When Sam met Grace, he was a wolf and she was a girl. Eventually he found a way to become a boy, and their loved moved from curious distance to the intense closeness of shared lives.
That should have been the end of their story. But Grace was not meant to stay human. Now she is the wolf. And the wolves of Mercy Falls are about to be killed in one final, spectacular hunt.
Sam would do anything for Grace. But can one boy and one love really change a hostile, predatory world? The past, the present, and the future are about to collide in one pure moment - a moment of death or life, farewell or forever.
I do need to address that I love Maggie Stiefvater’s writing style and will be checking out any and all other books she has available from here on out. Now onto the review.

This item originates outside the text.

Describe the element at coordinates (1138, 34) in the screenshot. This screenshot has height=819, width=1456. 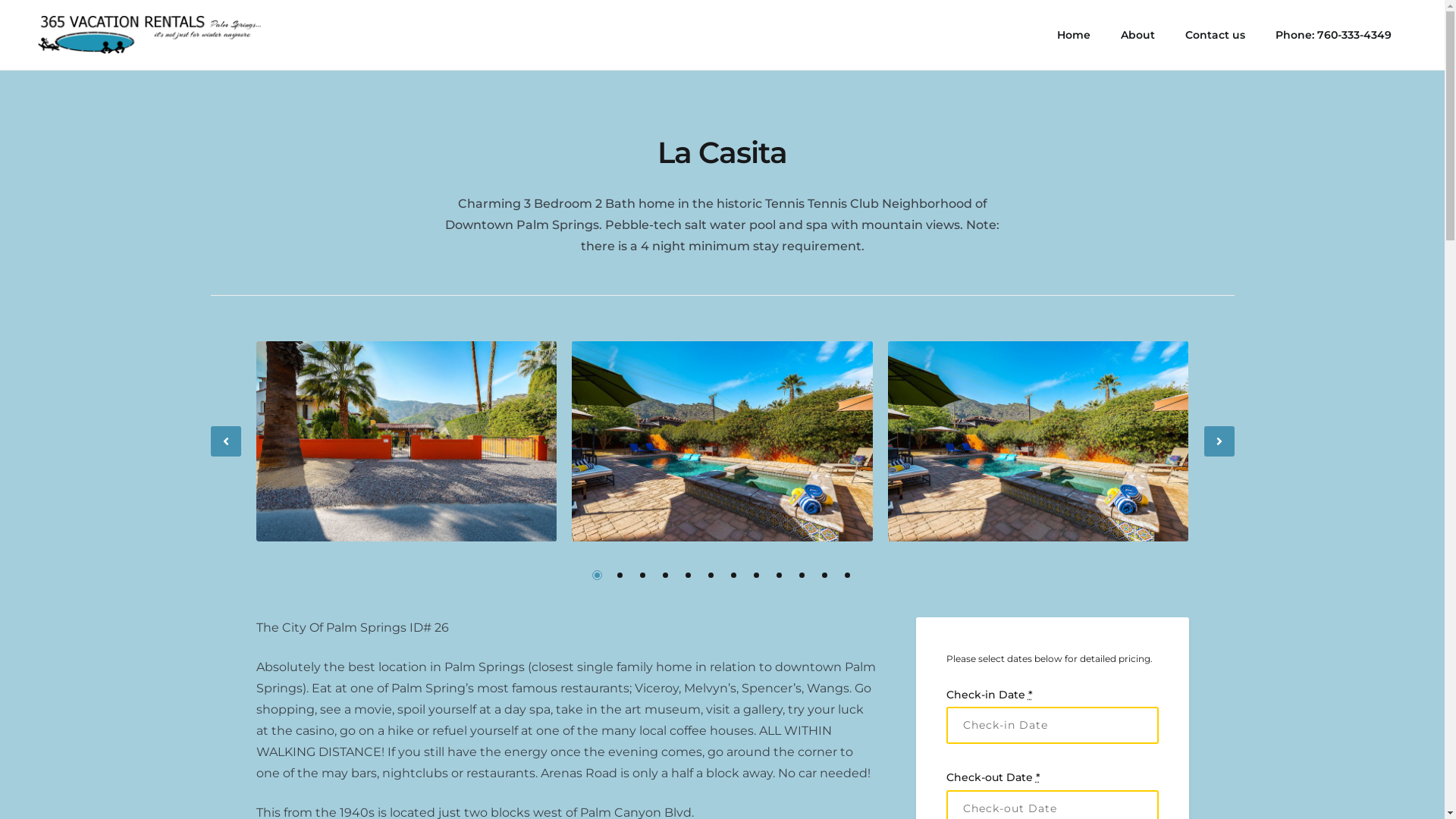
I see `'About'` at that location.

There is a lot of weightiness to this book. Returning to the story after the end of Linger, Grace is now missing/a wolf. Olivia is still missing, and eventually found dead—near Beck’s property. Jack has died (in Shiver). A lot has gone wrong for Mercy Falls. And for Sam and Grace. Sam has the weight of the world on his shoulders. The entire pack’s survival is in his hands, despite not shifting anymore. Grace is a wolf, which is the last thing he wants. He feels like he has to keep Cole from self-destructing—even though Cole’s destructiveness has been put to good use in the experiments he’s created and used on himself to control the shifting. Grace’s father thinks Sam has murdered his daughter—a large portion of Mercy Falls agrees, along with murdering Olivia. The police even agree. And Sam can’t shake the questions he’s ignored for so long about his adopted father’s choice to turn him in the first place. As if all of that is not bad enough, Tom Culpepper is working to get the wolves removed from the protected list so they can be hunted down and snuffed out once and for all. This doesn’t set the stage for good things for our friends in Mercy Falls.
Experiencing the volatility of Grace’s shifting due to the newness of her transformation was interesting. It finally gave us a look into the world of the wolves that we’d yet to experience in the past two books. Grace’s transformation also offers us a transition in her relationship with Sam. They understand each other better having changed roles, yet there’s a wariness about their relationship that they can’t seem to shake. It makes them closer and further apart all at the same time.
If ever there was a theme to this book, it would be trust and forgiveness. Sam and Beck, Grace and her parents, Grace and Rachel, Sam and Koeing (I can't remember if that's how you spell his name and I'm too lazy to look it up right now--sorry, no excuse, I know), Sam and Grace's mom, Cole and life, Cole and Jeremy, Isabel and life, Sam and Cole, the list goes on and on. Just goes to show how dynamic the story really is.
I feel like this review hasn't been composed at all. I can't quite explain it. Maybe I should give it some time and think on it some more, or maybe I need to read the series again. I'm not sure. I'll just say this and leave it be for now, check it out. It's definitely worth a read.